Everanewbie · 14/01/2026 10:22

Oh my goodness OP that is a big call. If my husband did that I would give serious thought to leaving him.

I suppose I'd need clarity over your wealth situation, and how much money we're talking. I suppose if you are have a net worth of £20million with a fair proportion of that being liquid (i.e. not property or businesses) and your brothers are struggling to rub two pennies together, then maybe you have a point.

In my view, a marriage is a partnership and that means you make big decisions like this together. And to deprive your partnership of significant wealth without mutual agreement is a betrayal of that marriage.

Arrrggghhhhhhcommunicationfrustration · 14/01/2026 10:24

Firstly, so sorry for your loss.

If it was the other way round, would your dh make the decision without discussing it with you? Not a judgement either way, just something to consider.

I would hold onto it for now. You don't have to decide now. Give yourself some breathing space.
Also, you never know when you'll need funds for something unexpected. Like you, I'm all for fairness with money regarding family but you have all been left an equal share.

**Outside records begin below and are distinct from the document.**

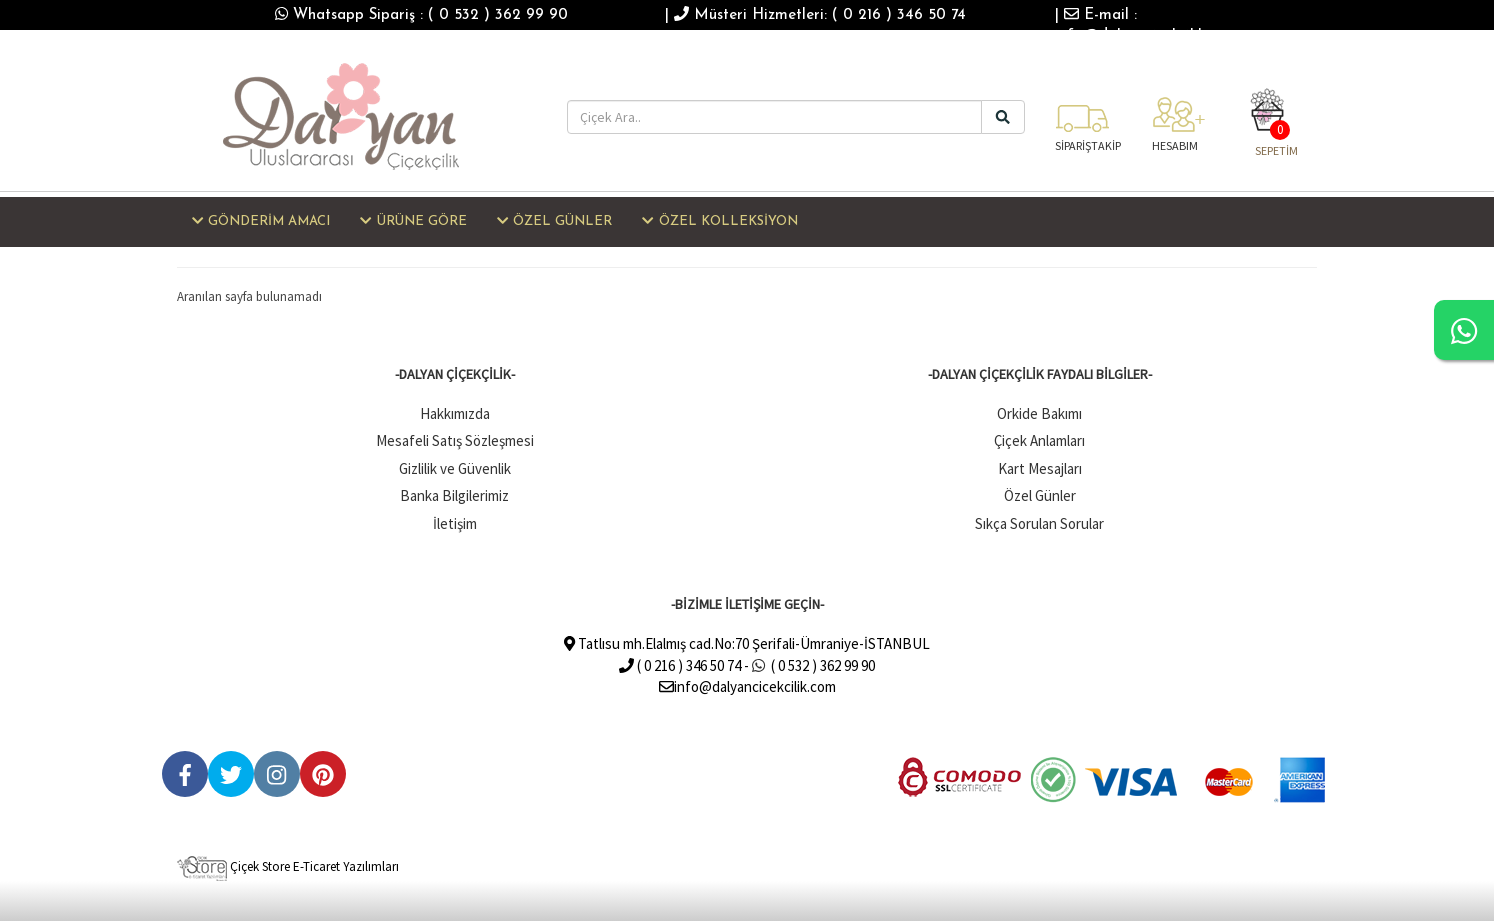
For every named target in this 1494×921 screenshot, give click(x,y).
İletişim (455, 523)
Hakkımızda (455, 413)
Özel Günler (1040, 495)
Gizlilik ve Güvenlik (455, 468)
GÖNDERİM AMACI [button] (261, 221)
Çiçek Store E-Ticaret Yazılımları (288, 866)
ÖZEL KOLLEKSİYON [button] (719, 221)
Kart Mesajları (1040, 468)
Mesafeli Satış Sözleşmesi (455, 440)
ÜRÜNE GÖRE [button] (413, 221)
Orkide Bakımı (1039, 413)
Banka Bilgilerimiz (454, 495)
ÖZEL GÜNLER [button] (554, 221)
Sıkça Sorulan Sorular (1039, 523)
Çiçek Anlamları (1039, 440)
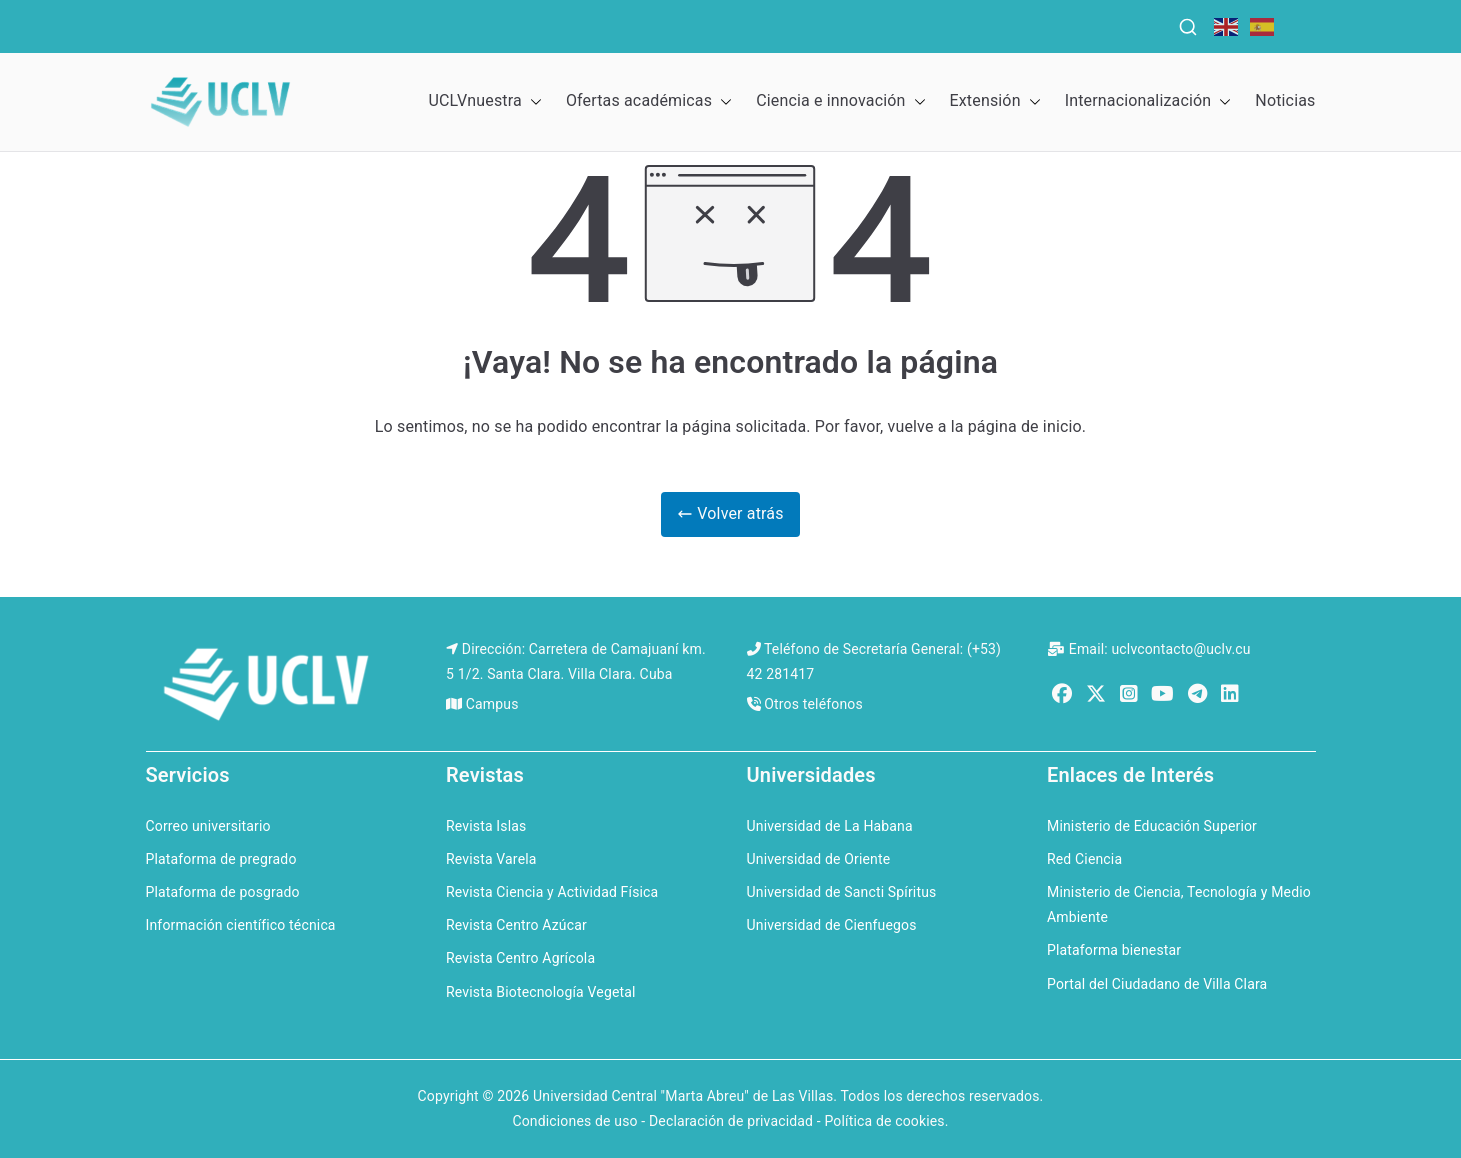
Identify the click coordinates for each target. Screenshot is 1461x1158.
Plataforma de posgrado (223, 892)
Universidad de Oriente (819, 859)
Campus (492, 704)
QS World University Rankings (293, 23)
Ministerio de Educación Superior (1152, 826)
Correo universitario (208, 826)
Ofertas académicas (649, 101)
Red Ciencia (1084, 859)
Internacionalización (1148, 101)
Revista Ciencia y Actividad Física (552, 892)
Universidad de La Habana (830, 826)
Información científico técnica (241, 925)
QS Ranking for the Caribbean (551, 23)
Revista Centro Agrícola (520, 958)
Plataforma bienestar (1114, 950)
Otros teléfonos (813, 704)
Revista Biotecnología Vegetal (541, 992)
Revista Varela (491, 859)
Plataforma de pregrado (221, 859)
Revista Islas (486, 826)
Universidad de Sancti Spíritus (842, 892)
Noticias (1285, 100)
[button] (532, 101)
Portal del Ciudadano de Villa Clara (1157, 984)
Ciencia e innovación (840, 101)
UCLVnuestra (484, 101)
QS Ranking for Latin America (826, 23)
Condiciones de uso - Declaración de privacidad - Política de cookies (728, 1121)
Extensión (995, 101)
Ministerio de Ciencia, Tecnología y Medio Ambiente (1179, 904)
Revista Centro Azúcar (516, 925)
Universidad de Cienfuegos (832, 925)
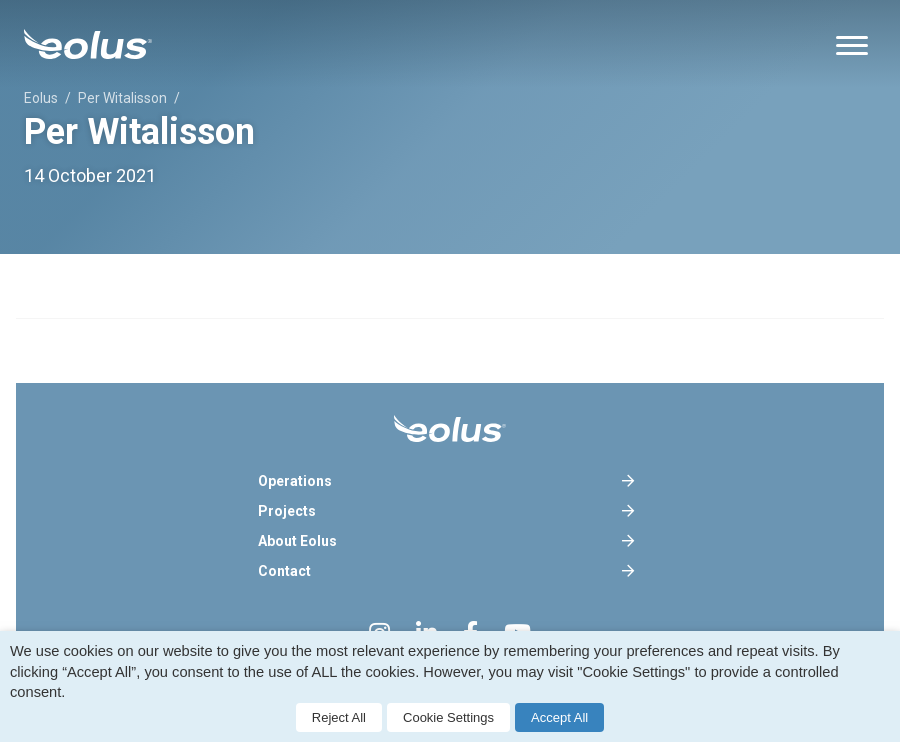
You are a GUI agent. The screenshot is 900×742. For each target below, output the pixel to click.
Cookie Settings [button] (448, 717)
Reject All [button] (339, 717)
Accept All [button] (559, 717)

Also only you know the circumstances as to why your brothers are in a different financial position to you. They might even refuse it if you offered it anyway. Take care.

FerriswheelsKissesandLilacs · 14/01/2026 10:26

The way I see it, you're taking money out of your children's pockets and putting it into your brothers, and I'd feel exactly the same as your DH. Depending on how much money there is, this could pay for them to go to University without needing a loan, or cover a deposit on their first home, or buy a first car. You have no idea yet how tough their life will be.